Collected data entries
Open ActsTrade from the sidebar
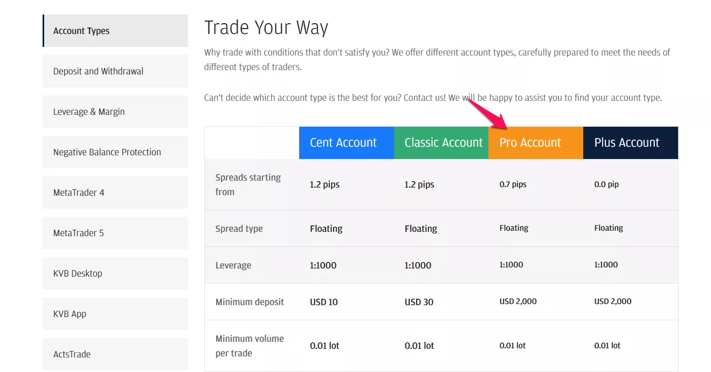 click(115, 354)
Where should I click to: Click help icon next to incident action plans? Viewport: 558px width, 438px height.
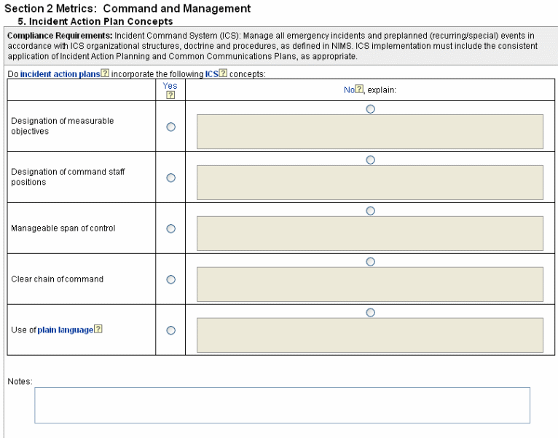click(x=106, y=74)
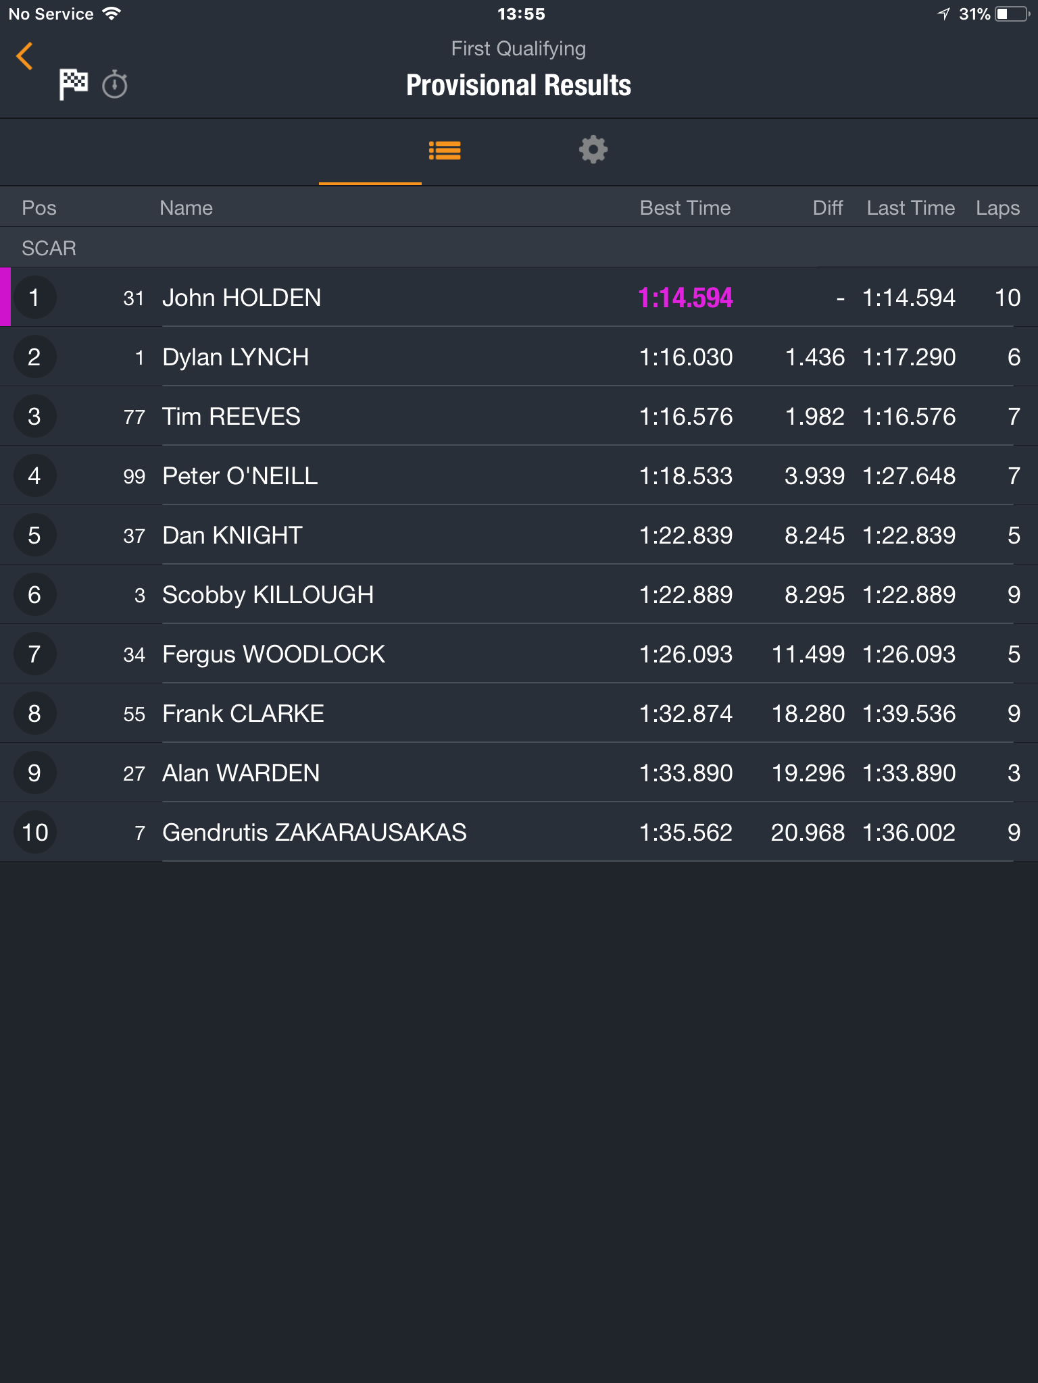Select Gendrutis ZAKARAUSAKAS's row
The image size is (1038, 1383).
pyautogui.click(x=519, y=833)
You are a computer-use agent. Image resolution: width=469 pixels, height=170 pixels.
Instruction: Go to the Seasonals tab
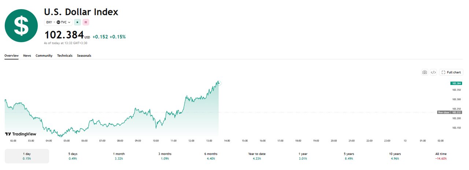(84, 56)
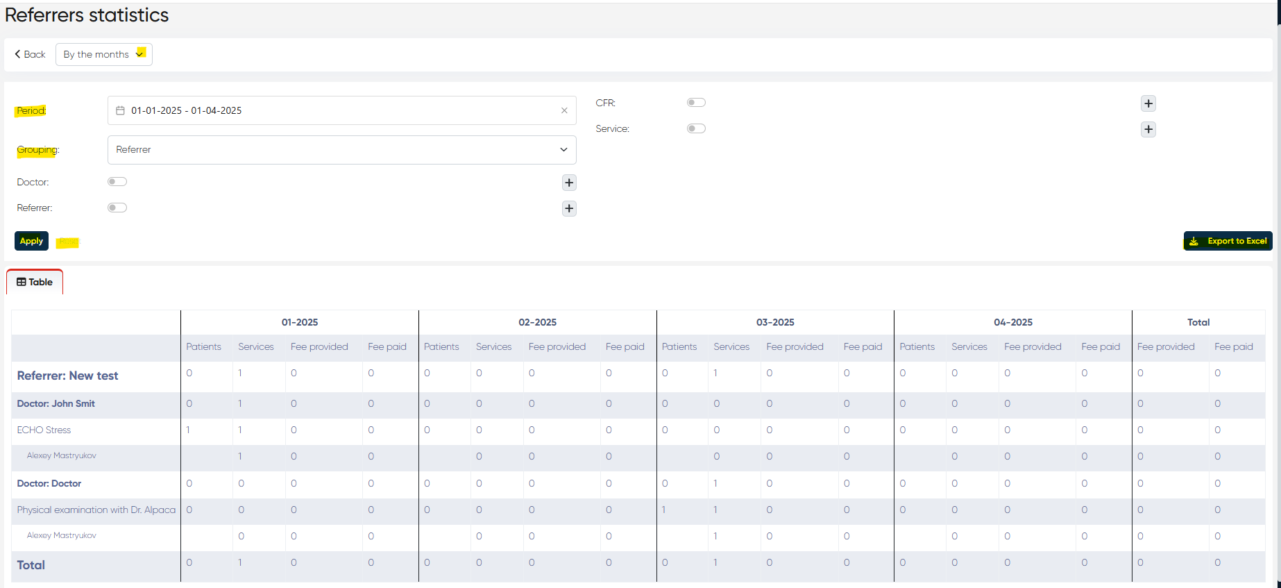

## Task prompt
Please repeat each record exactly and keep every picture out of the copy.

## Output of the exercise
Open ActsTrade from the sidebar
 click(115, 354)
Where should I click to: Click help icon next to incident action plans? Viewport: 558px width, 438px height.
click(x=106, y=74)
Select Gendrutis ZAKARAUSAKAS's row
The image size is (1038, 1383).
pyautogui.click(x=519, y=833)
You are a computer-use agent. Image resolution: width=469 pixels, height=170 pixels.
Instruction: Go to the Seasonals tab
(84, 56)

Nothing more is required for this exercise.